## Текст для чтения

Я снова приехал в Коктебель через восемь лет после первого моего посещения — в июле 1932 года. Ехал я на этот раз один, без жены, и не в гости к Максу, а по путевке в Дом отдыха Литфонда. К тому времени дом Макса был уже домом Литфонда, — за Волошиными оставался только второй этаж, где помещалась мастерская Макса. Все это произошло по воле самих Волошиных. Соседний дом — дача Юнга — тоже принадлежал теперь Литфонду. Обоими этими домами распоряжалось Московское отделение Литфонда. У Литфонда был еще и третий дом в Коктебеле — бывшая дача Манасеиной. Этой дачей распоряжалось Ленинградское отделение Литфонда, и я, как ленинградец, поселен был в ней.
Когда я проезжал через Москву, кто-то, — кажется, Иван Катаев — попросил меня передать Максу, что его стихи идут в одном из ближайших номеров «Нового мира». Таким образом, я вез в Коктебель радостную для Макса весть. За последние годы Макс писал мало, и речь шла о тех самых стихах, которые я слышал в начале двадцатых годов. Они все еще не были напечатаны. Постоянная жизнь в Коктебеле, вдали от литературных центров, мешала стареющему Максу завязать связи с крепнувшей молодой советской литературой. За восемь лет, с 1924 года по 1932-й, интеллигенция прошла огромный путь развития, а Макс, у которого, безусловно, были все данные, чтобы принять в этом развитии участие, остался в стороне, отстал, законсервированный среди коктебельских гор и пляжей.

## Строки данных
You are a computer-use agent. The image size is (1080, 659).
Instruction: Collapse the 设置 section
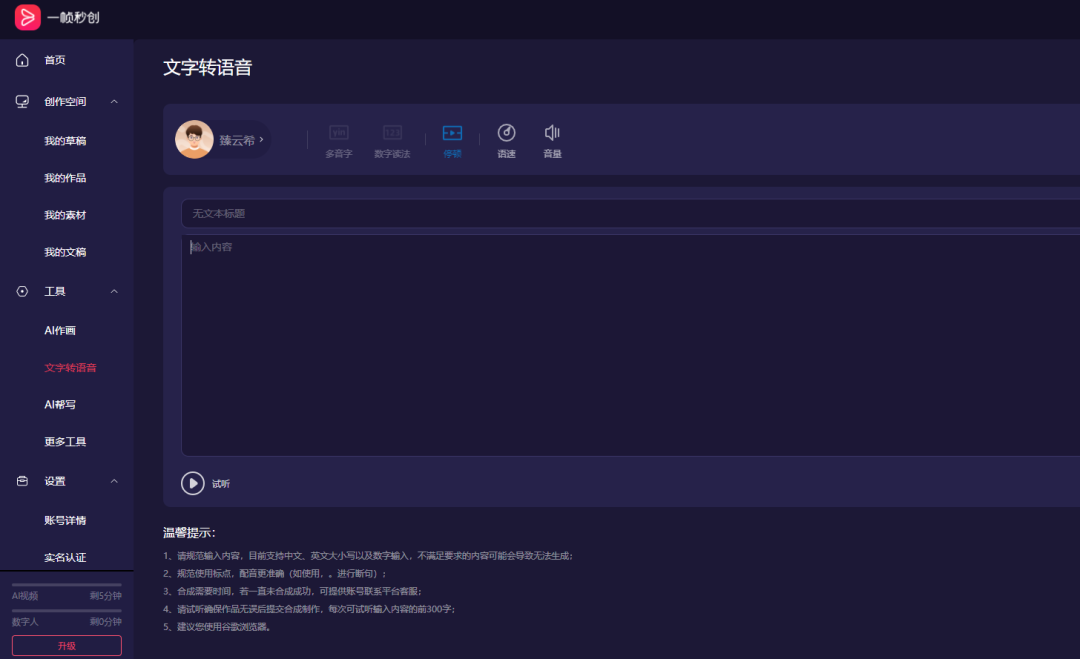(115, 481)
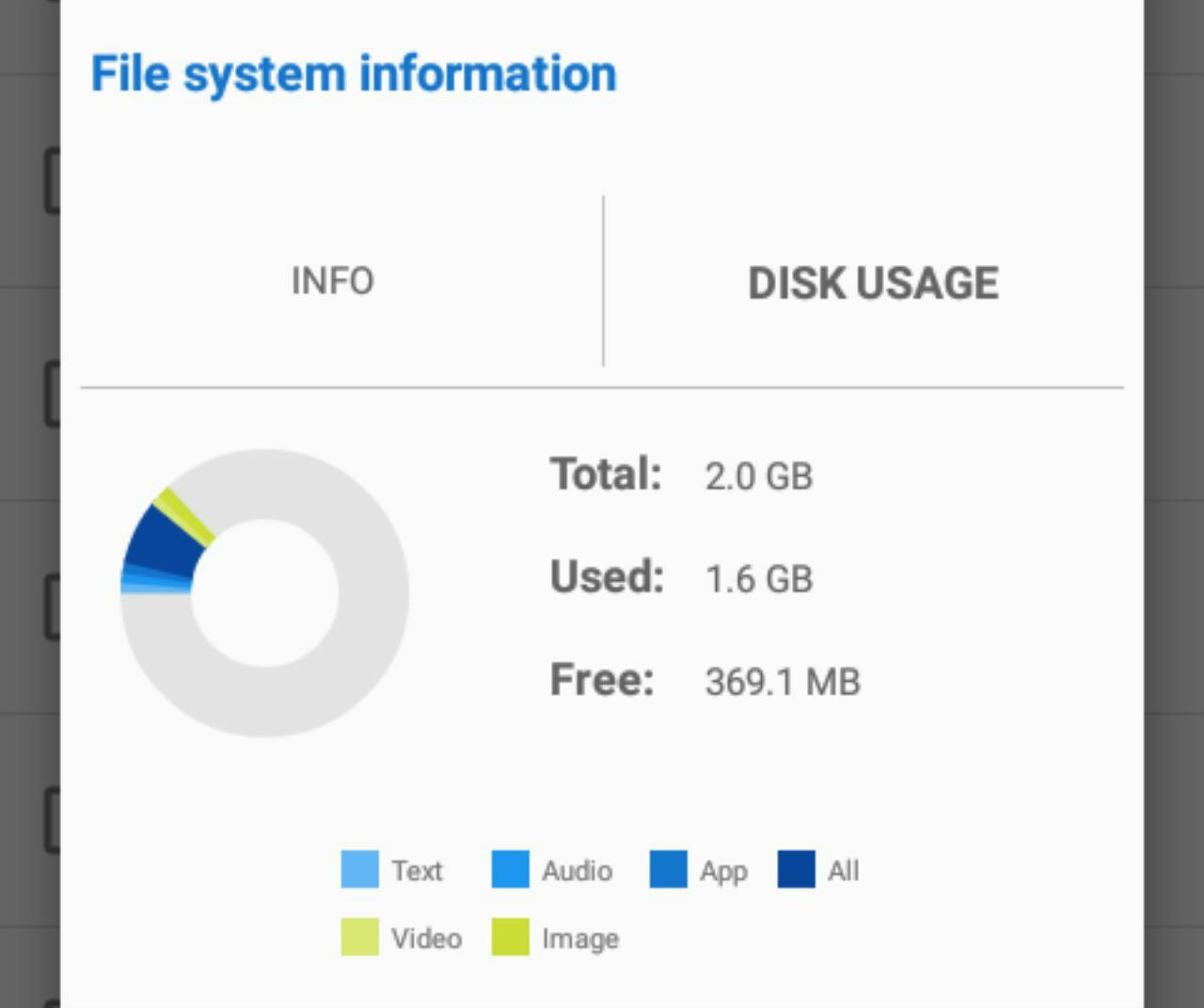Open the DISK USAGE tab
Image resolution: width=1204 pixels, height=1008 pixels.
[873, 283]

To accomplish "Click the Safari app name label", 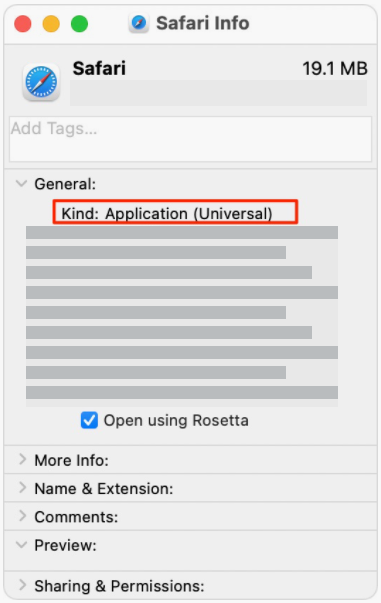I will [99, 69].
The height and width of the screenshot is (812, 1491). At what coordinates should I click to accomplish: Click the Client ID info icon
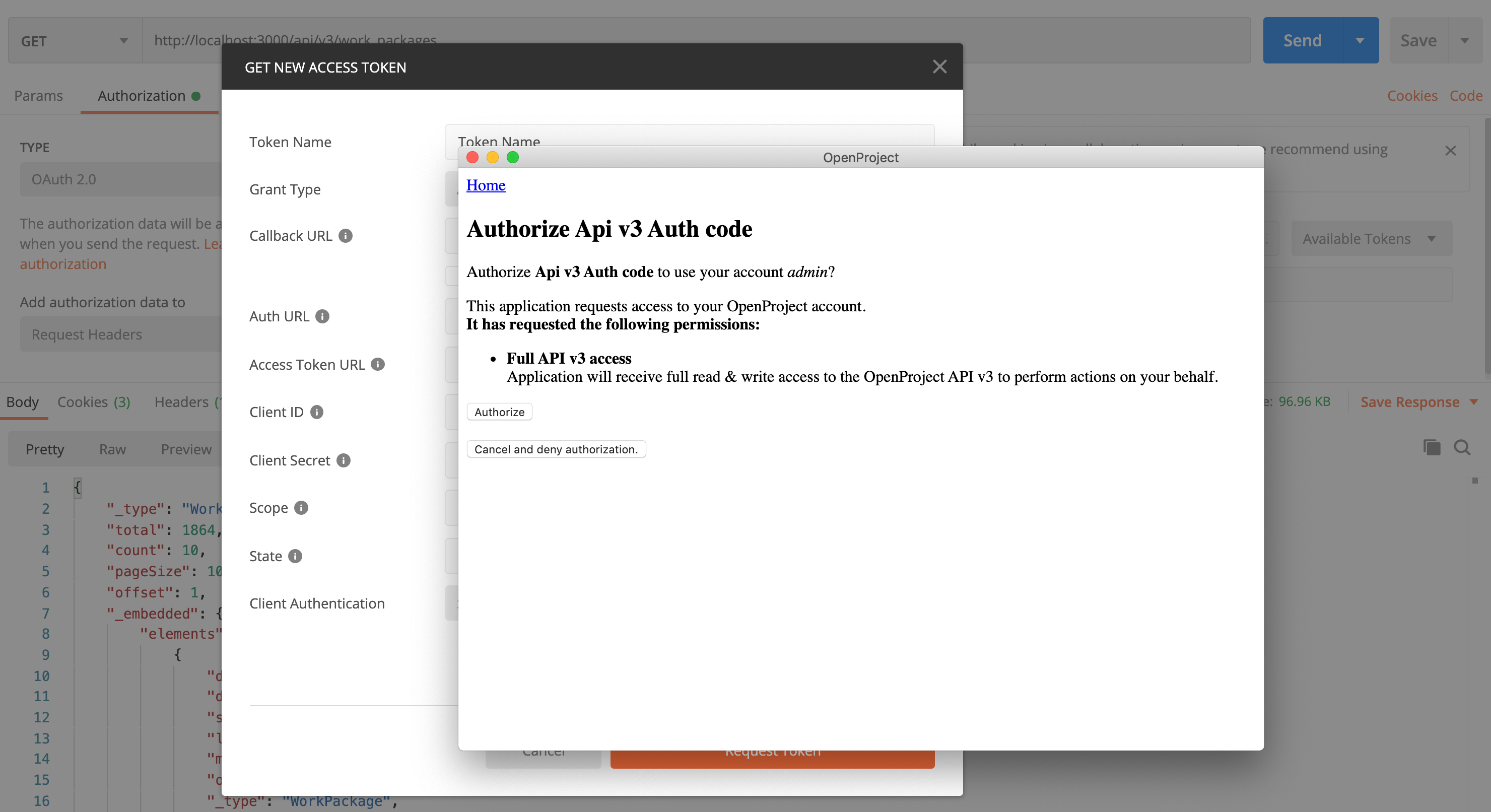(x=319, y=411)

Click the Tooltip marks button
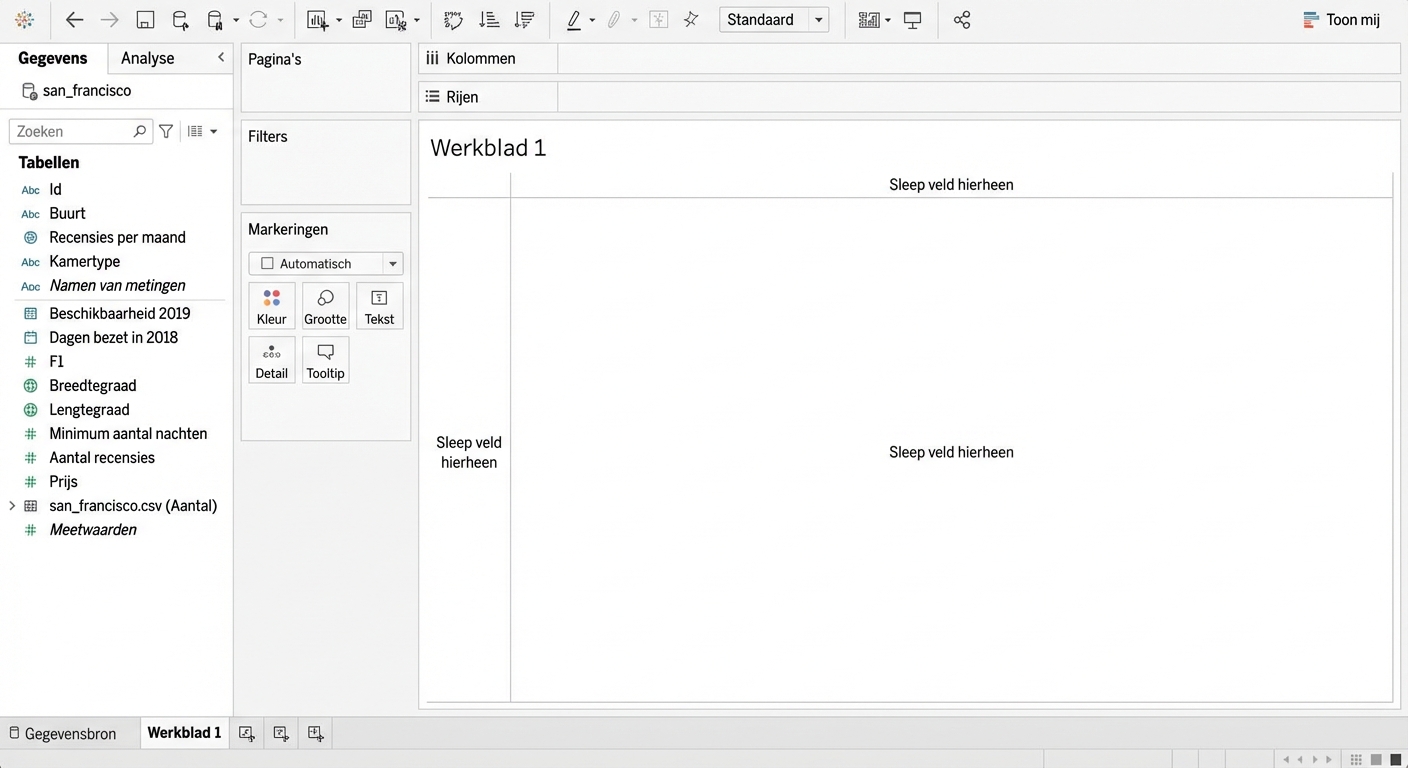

--

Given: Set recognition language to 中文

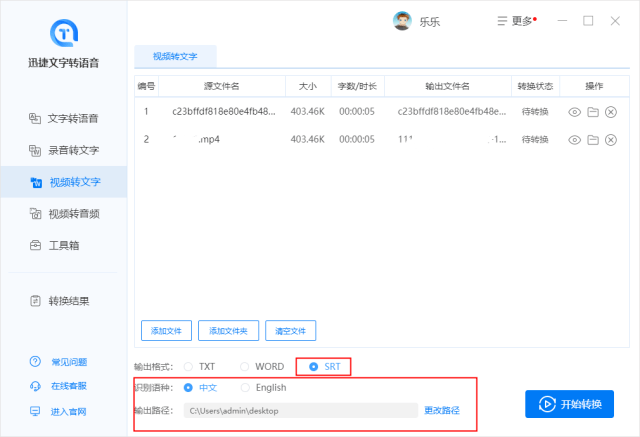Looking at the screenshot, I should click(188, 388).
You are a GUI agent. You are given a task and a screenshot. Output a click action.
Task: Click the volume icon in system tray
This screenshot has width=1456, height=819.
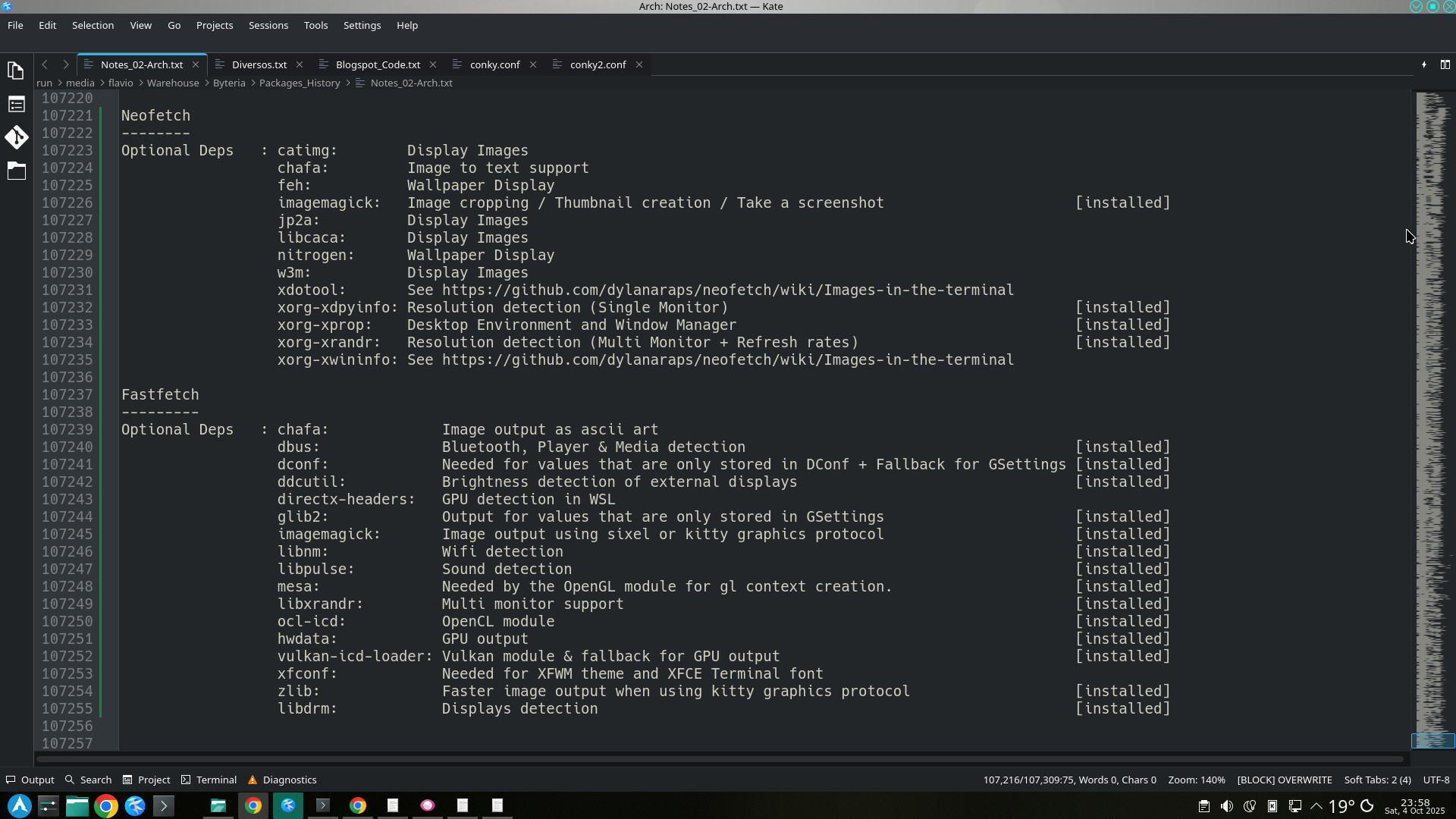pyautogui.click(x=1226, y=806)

## Что сделать
1. В каком доме Литфонда поселили рассказчика, согласно тексту о приезде в Коктебель?
2. Перепишите из текста о приезде в Коктебель дословно всё, начиная со слов «Я снова приехал» и вплоть до слов «поселен был в ней.».
Строки для работы не понадобятся.

## Ответы
1. В бывшей даче Манасеиной, которой распоряжалось Ленинградское отделение Литфонда.

2.
Я снова приехал в Коктебель через восемь лет после первого моего посещения — в июле 1932 года. Ехал я на этот раз один, без жены, и не в гости к Максу, а по путевке в Дом отдыха Литфонда. К тому времени дом Макса был уже домом Литфонда, — за Волошиными оставался только второй этаж, где помещалась мастерская Макса. Все это произошло по воле самих Волошиных. Соседний дом — дача Юнга — тоже принадлежал теперь Литфонду. Обоими этими домами распоряжалось Московское отделение Литфонда. У Литфонда был еще и третий дом в Коктебеле — бывшая дача Манасеиной. Этой дачей распоряжалось Ленинградское отделение Литфонда, и я, как ленинградец, поселен был в ней.